Duplicate the data below word for word, starting at its first line and ending with the line that contains "is click(229, 18).", including that line.

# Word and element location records
[START]
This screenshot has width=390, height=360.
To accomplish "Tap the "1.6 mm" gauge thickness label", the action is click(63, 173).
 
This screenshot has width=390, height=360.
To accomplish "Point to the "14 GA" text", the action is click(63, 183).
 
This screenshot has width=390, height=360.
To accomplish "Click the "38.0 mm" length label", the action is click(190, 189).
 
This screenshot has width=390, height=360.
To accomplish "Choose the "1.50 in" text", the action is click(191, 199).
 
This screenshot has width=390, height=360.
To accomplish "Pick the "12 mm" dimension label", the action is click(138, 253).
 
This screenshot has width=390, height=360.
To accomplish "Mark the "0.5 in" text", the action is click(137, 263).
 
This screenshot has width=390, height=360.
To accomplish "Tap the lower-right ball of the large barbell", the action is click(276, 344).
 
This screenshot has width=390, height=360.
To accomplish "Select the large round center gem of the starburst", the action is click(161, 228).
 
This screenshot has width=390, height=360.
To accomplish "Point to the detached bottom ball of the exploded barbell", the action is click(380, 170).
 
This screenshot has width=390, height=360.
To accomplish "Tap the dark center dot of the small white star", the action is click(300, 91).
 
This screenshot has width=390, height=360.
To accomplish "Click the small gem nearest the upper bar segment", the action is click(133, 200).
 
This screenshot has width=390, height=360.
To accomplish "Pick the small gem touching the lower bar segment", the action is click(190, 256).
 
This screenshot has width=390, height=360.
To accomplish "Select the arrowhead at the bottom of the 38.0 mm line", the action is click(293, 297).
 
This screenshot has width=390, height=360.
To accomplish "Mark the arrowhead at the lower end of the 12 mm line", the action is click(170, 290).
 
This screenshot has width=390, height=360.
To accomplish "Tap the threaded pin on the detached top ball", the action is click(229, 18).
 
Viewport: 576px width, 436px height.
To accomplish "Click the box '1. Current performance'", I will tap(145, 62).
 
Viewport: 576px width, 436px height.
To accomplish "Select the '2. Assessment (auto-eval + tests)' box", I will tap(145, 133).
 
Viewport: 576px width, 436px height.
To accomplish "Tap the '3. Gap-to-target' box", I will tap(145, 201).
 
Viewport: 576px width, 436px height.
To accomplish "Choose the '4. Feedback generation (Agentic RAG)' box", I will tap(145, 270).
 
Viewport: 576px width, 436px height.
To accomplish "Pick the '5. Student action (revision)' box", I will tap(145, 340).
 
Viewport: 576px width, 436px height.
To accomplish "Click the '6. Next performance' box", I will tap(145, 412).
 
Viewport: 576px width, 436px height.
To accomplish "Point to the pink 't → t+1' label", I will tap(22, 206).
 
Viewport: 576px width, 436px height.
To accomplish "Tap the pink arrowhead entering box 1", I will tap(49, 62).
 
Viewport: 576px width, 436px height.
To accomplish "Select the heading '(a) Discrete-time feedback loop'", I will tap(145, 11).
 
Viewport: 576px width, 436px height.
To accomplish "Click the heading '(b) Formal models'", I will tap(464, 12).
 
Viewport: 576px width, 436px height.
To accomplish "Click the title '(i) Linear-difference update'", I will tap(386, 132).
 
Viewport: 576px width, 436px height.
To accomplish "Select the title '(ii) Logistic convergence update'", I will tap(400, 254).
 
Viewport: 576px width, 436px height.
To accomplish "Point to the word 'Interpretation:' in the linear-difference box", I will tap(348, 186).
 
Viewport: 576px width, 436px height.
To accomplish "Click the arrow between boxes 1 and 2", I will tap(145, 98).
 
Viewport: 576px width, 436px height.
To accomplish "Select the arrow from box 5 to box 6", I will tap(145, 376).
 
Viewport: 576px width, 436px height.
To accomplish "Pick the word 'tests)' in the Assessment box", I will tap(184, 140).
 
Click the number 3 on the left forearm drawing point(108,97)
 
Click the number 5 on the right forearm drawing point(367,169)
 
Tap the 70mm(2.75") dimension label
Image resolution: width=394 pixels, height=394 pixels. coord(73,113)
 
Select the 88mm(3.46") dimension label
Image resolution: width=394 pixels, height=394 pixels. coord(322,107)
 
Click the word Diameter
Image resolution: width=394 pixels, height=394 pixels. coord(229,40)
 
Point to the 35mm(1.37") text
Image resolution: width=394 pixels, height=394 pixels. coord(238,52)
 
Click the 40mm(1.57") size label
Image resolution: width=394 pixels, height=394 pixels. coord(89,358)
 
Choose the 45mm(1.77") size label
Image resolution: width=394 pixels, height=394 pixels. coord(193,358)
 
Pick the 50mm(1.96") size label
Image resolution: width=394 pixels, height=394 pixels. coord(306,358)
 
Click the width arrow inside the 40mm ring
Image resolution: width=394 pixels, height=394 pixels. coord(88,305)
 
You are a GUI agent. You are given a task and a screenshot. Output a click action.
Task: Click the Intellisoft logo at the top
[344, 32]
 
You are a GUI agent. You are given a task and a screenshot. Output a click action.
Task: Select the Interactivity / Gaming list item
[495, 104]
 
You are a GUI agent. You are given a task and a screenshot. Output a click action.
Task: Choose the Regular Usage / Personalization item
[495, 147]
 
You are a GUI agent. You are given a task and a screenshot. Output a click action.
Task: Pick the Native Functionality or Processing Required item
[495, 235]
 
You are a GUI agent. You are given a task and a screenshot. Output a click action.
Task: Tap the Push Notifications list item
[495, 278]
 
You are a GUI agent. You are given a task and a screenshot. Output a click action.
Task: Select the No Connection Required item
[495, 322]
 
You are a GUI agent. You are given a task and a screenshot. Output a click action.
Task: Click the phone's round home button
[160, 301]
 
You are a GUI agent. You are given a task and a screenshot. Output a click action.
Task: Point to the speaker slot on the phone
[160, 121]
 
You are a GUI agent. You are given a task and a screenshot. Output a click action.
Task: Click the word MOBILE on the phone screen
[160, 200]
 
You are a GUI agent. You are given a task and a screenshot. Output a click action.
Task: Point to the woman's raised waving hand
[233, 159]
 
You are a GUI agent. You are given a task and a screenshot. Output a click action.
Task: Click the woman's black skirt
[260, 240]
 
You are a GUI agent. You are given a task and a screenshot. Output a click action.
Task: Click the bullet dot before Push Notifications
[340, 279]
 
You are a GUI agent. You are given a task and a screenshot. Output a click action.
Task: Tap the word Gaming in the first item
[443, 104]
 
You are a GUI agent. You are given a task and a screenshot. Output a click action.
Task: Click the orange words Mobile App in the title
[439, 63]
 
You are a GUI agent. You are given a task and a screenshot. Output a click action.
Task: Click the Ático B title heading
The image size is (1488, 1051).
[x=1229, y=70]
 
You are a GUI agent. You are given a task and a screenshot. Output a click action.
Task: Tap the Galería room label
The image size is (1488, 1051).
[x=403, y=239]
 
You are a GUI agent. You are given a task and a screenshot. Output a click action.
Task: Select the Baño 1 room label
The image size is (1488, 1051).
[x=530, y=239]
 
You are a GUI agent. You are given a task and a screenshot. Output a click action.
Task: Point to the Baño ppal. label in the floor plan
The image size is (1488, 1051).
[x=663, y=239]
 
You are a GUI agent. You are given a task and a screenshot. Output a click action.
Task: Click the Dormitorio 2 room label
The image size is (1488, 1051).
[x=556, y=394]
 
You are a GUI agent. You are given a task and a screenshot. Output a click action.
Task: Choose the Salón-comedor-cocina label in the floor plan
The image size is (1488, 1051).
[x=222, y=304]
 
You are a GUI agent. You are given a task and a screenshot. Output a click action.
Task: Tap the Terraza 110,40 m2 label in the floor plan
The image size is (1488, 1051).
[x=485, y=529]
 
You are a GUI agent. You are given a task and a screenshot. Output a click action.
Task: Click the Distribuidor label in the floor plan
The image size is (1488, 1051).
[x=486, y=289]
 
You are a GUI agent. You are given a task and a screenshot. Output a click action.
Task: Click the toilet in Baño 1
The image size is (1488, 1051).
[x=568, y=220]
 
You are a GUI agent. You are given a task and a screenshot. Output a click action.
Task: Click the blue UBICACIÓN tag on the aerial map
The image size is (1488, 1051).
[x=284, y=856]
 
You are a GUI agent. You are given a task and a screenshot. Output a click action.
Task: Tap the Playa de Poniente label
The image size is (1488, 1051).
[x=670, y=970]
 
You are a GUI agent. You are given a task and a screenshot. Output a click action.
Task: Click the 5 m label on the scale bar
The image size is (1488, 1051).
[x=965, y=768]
[END]
# RESPONSE FOR THIS EXERCISE
This screenshot has width=390, height=360.
To accomplish "Tap the "1.6 mm" gauge thickness label", the action is click(63, 173).
 
This screenshot has width=390, height=360.
To accomplish "Point to the "14 GA" text", the action is click(63, 183).
 
This screenshot has width=390, height=360.
To accomplish "Click the "38.0 mm" length label", the action is click(190, 189).
 
This screenshot has width=390, height=360.
To accomplish "Choose the "1.50 in" text", the action is click(191, 199).
 
This screenshot has width=390, height=360.
To accomplish "Pick the "12 mm" dimension label", the action is click(138, 253).
 
This screenshot has width=390, height=360.
To accomplish "Mark the "0.5 in" text", the action is click(137, 263).
 
This screenshot has width=390, height=360.
To accomplish "Tap the lower-right ball of the large barbell", the action is click(276, 344).
 
This screenshot has width=390, height=360.
To accomplish "Select the large round center gem of the starburst", the action is click(161, 228).
 
This screenshot has width=390, height=360.
To accomplish "Point to the detached bottom ball of the exploded barbell", the action is click(380, 170).
 
This screenshot has width=390, height=360.
To accomplish "Tap the dark center dot of the small white star", the action is click(300, 91).
 
This screenshot has width=390, height=360.
To accomplish "Click the small gem nearest the upper bar segment", the action is click(133, 200).
 
This screenshot has width=390, height=360.
To accomplish "Pick the small gem touching the lower bar segment", the action is click(190, 256).
 
This screenshot has width=390, height=360.
To accomplish "Select the arrowhead at the bottom of the 38.0 mm line", the action is click(293, 297).
 
This screenshot has width=390, height=360.
To accomplish "Mark the arrowhead at the lower end of the 12 mm line", the action is click(170, 290).
 
This screenshot has width=390, height=360.
To accomplish "Tap the threaded pin on the detached top ball", the action is click(229, 18).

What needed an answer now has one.